Ultimate Classic Rock listed it as one off the "Top 10 Rock and Roll Accordion Songs" in 2013, a sentiment shared by Chaospin in 2021. Ultimate Classic Rock critic Matthew Wilkening ratedit as the 4th best song Dylan recorded between 1992 and 2011.

A 2021 Guardian article included it on a list of "80 Bob Dylan songs everyone should know".

The song peaked at #10 on Billboard's Adult Alternative Songs chart in June 2009. The following year it was nominated at the 52nd Grammy Awards for Grammy Award for Best Rock Vocal Performance, Solo.

==In popular culture==

Screen capture from the Beyond Here Lies Nothin music video

The song was used in the trailer for the second season of HBO's True Blood, and was again featured in the final episode of the second season of the program, "Beyond Here Lies Nothin'", which takes its title from the song.

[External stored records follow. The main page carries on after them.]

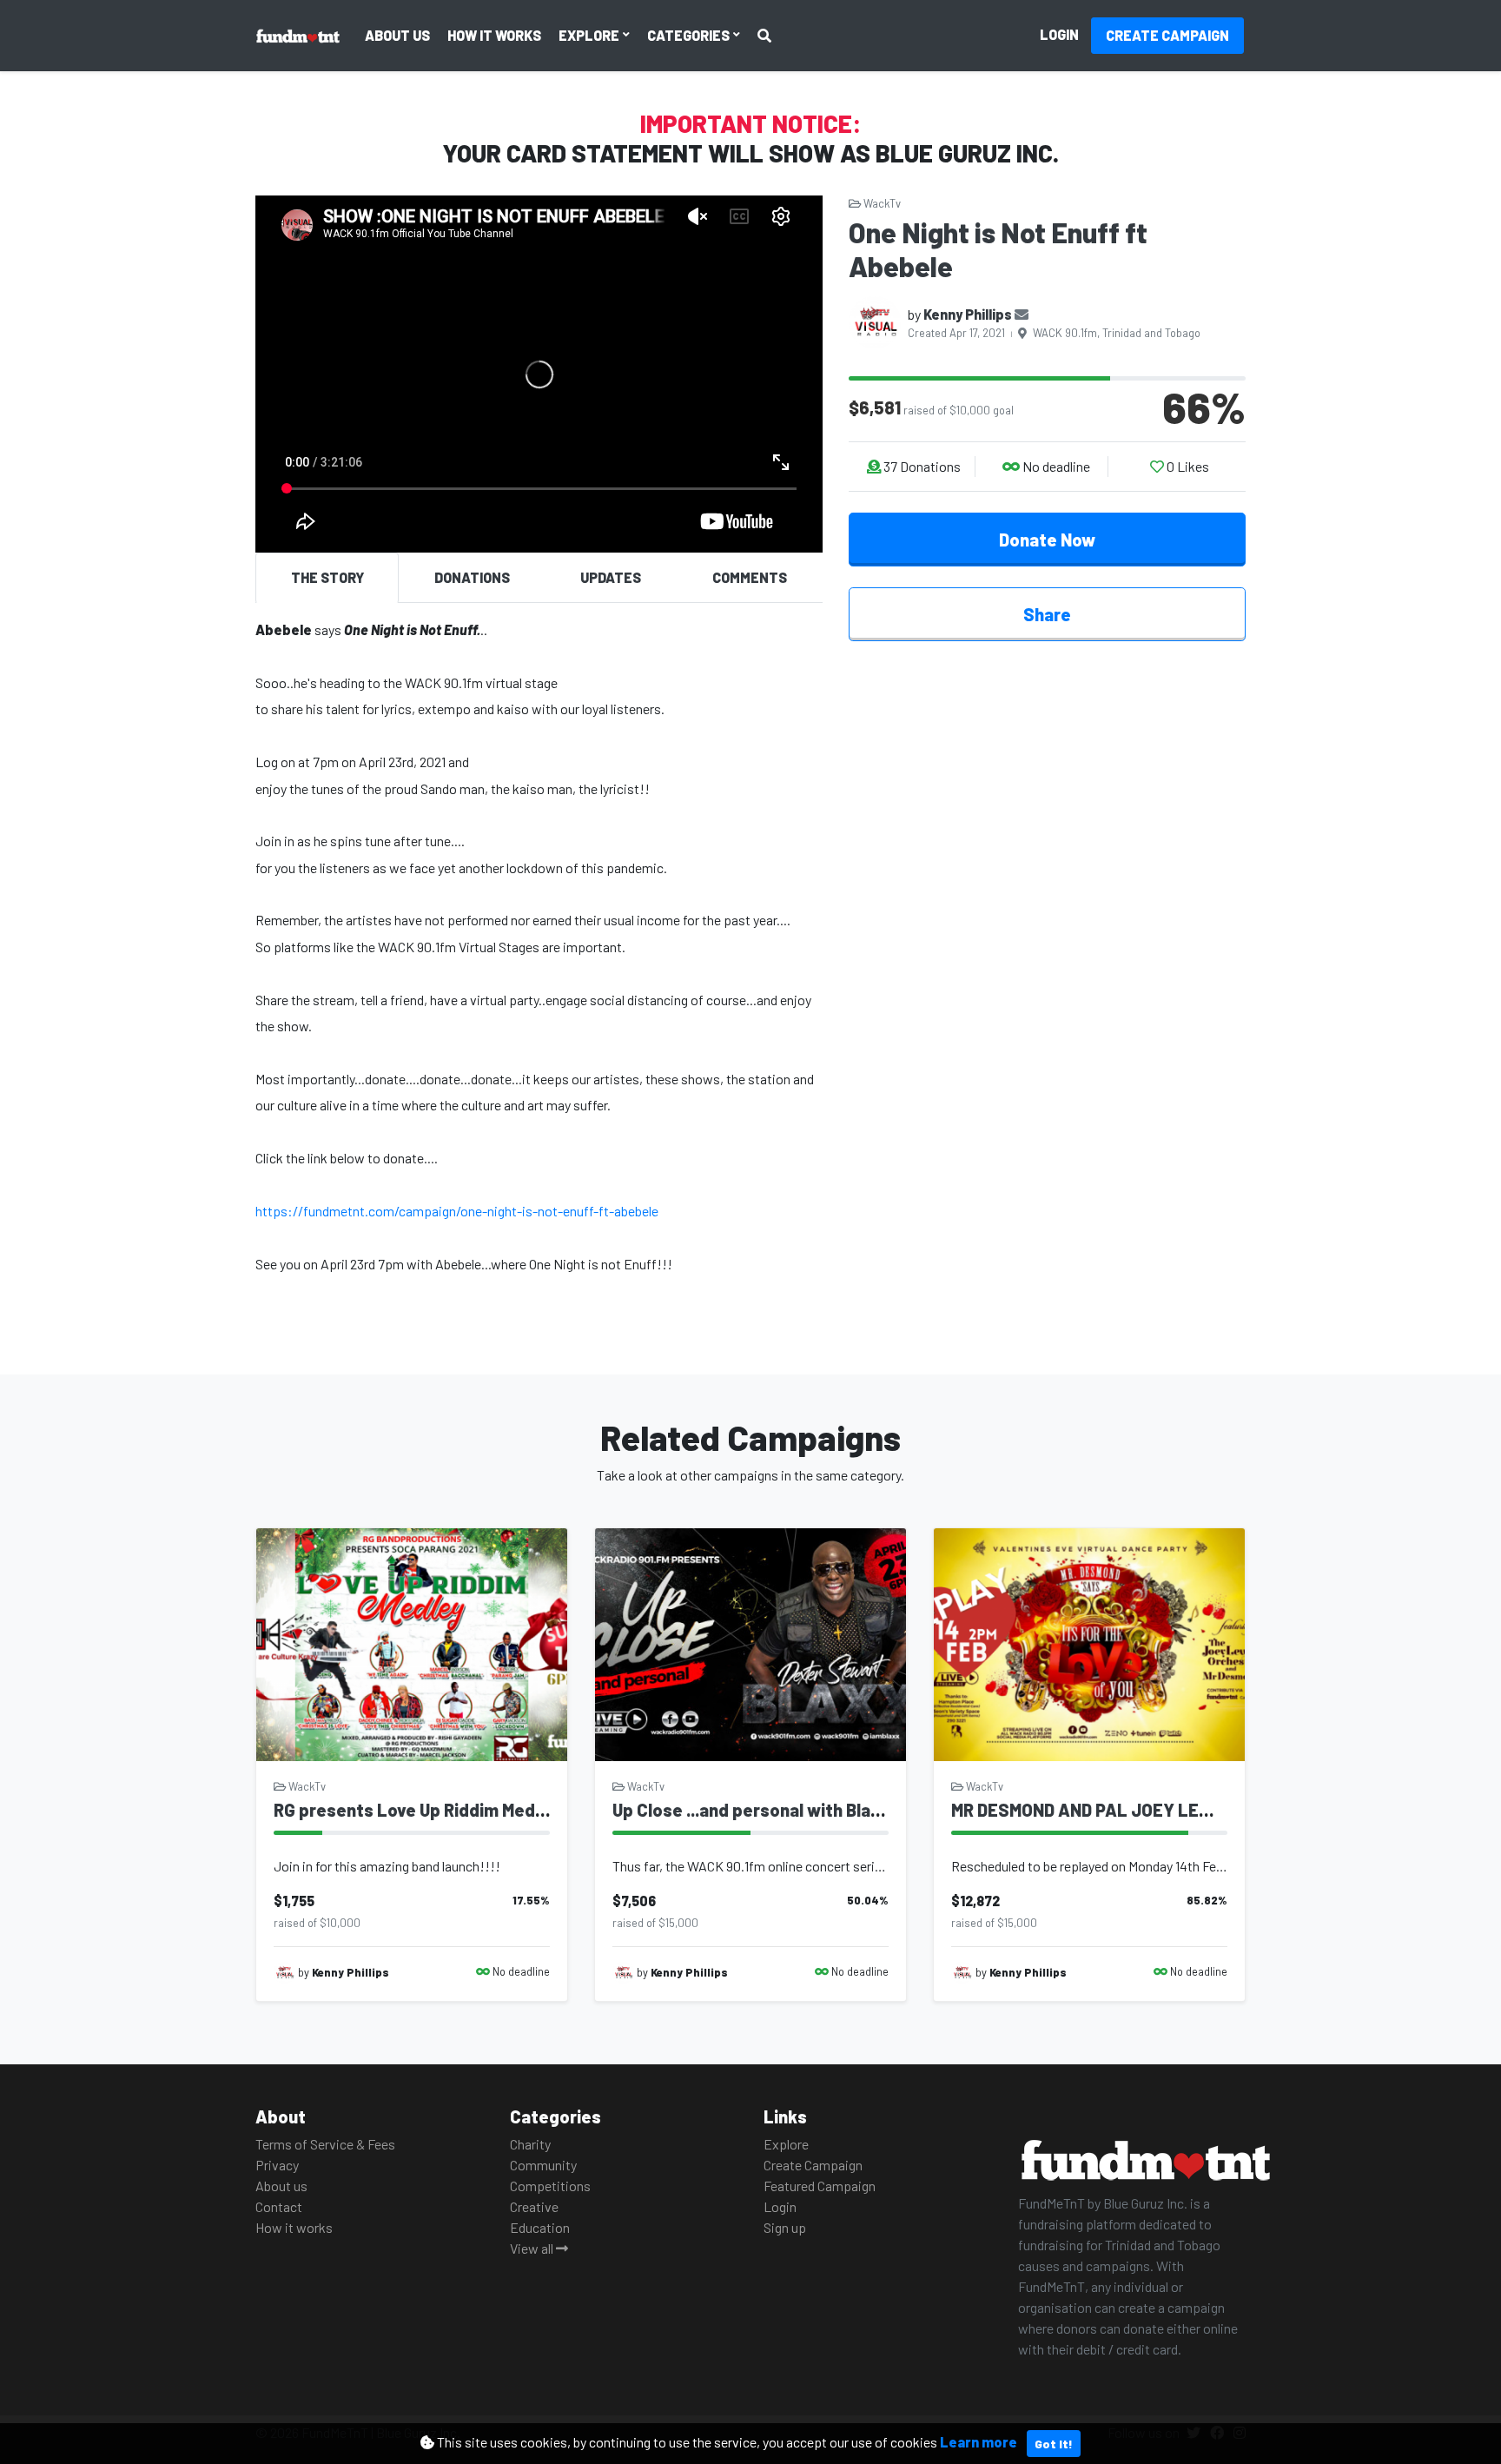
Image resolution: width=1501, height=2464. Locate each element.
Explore (590, 35)
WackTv (881, 203)
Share (1047, 614)
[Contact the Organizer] (1021, 314)
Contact (278, 2206)
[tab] (327, 578)
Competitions (550, 2185)
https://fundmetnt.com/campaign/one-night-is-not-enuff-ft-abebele (456, 1210)
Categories (689, 35)
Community (543, 2164)
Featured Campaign (820, 2185)
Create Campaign (1167, 35)
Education (540, 2227)
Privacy (277, 2164)
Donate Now (1047, 539)
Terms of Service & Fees (325, 2144)
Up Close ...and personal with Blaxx (750, 1809)
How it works (494, 35)
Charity (530, 2144)
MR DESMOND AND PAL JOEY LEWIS (1090, 1809)
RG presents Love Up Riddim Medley (416, 1809)
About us (397, 35)
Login (1059, 34)
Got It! (1054, 2443)
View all (533, 2248)
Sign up (785, 2227)
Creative (534, 2206)
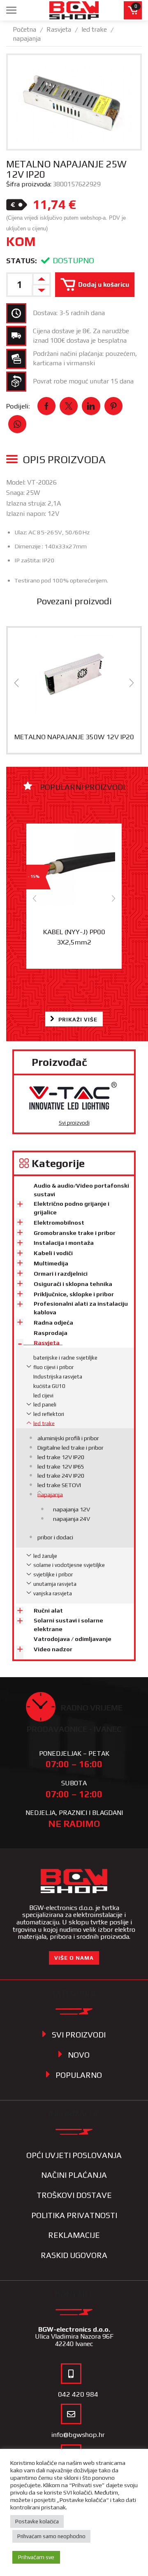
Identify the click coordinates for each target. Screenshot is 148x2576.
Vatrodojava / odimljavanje (72, 1639)
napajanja (27, 38)
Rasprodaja (50, 1333)
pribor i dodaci (55, 1537)
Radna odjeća (53, 1322)
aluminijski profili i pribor (68, 1438)
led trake (94, 29)
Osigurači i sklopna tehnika (73, 1284)
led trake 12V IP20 (60, 1457)
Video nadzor (53, 1649)
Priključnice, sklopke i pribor (74, 1294)
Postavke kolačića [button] (37, 2521)
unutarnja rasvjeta (54, 1584)
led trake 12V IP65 (60, 1466)
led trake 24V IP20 (60, 1475)
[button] (16, 683)
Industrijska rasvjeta (57, 1377)
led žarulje (45, 1556)
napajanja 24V (71, 1518)
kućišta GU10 (49, 1386)
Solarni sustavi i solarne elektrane (68, 1624)
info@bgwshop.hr (78, 2434)
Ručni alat (48, 1610)
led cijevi (43, 1395)
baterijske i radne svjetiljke (65, 1358)
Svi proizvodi (74, 1123)
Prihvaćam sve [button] (36, 2557)
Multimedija (51, 1263)
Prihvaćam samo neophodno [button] (51, 2536)
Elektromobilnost (59, 1222)
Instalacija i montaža (64, 1242)
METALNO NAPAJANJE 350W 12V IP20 (74, 737)
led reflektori (48, 1414)
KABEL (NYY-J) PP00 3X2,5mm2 (74, 937)
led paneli (44, 1405)
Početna (24, 29)
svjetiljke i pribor (53, 1574)
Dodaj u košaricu (103, 284)
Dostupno (73, 260)
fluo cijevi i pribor (53, 1367)
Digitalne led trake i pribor (70, 1447)
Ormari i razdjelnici (61, 1273)
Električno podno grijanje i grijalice (71, 1207)
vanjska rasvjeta (52, 1593)
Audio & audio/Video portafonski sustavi (81, 1189)
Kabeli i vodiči (53, 1253)
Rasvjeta (58, 29)
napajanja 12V (71, 1509)
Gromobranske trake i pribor (75, 1233)
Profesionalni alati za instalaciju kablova (81, 1307)
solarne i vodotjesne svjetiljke (69, 1565)
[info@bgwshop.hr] (71, 2414)
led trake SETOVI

Blue-Tongue Films created a music video for the song directed by Nash Edgerton, a filmmaker and stuntman, that features Joel Stoffer and Amanda Aardsma in an extreme marital spat. It was the first of four official music videos Edgerton would direct for Dylan and the only one in which Dylan himself did not appear. The video provoked divisive reactions upon release because of its depiction of extreme violence. As Edgerton himself noted in an interview with Pitchfork, "it seems people either really love it or really fucking hate it. There's no in between. I'm all for things getting a reaction, whether it's good or bad. Not that I set out to upset anyone, but I think some people don't get the irony in things that I make".

The song plays over the closing credits of Olivier Dahan's Renée Zellweger-starring film My Own Love Song.

==Live performances==
Between 2009 and 2019 Dylan performed the song 460 times in concert. This makes it the most frequently performed song from Together Through Life by a considerable margin. The live debut occurred at Fifth Third Field in Dayton, Ohio on July 10, 2009 and the last performance (to date) took place at Ameris Bank Amphitheatre on June 21, 2024.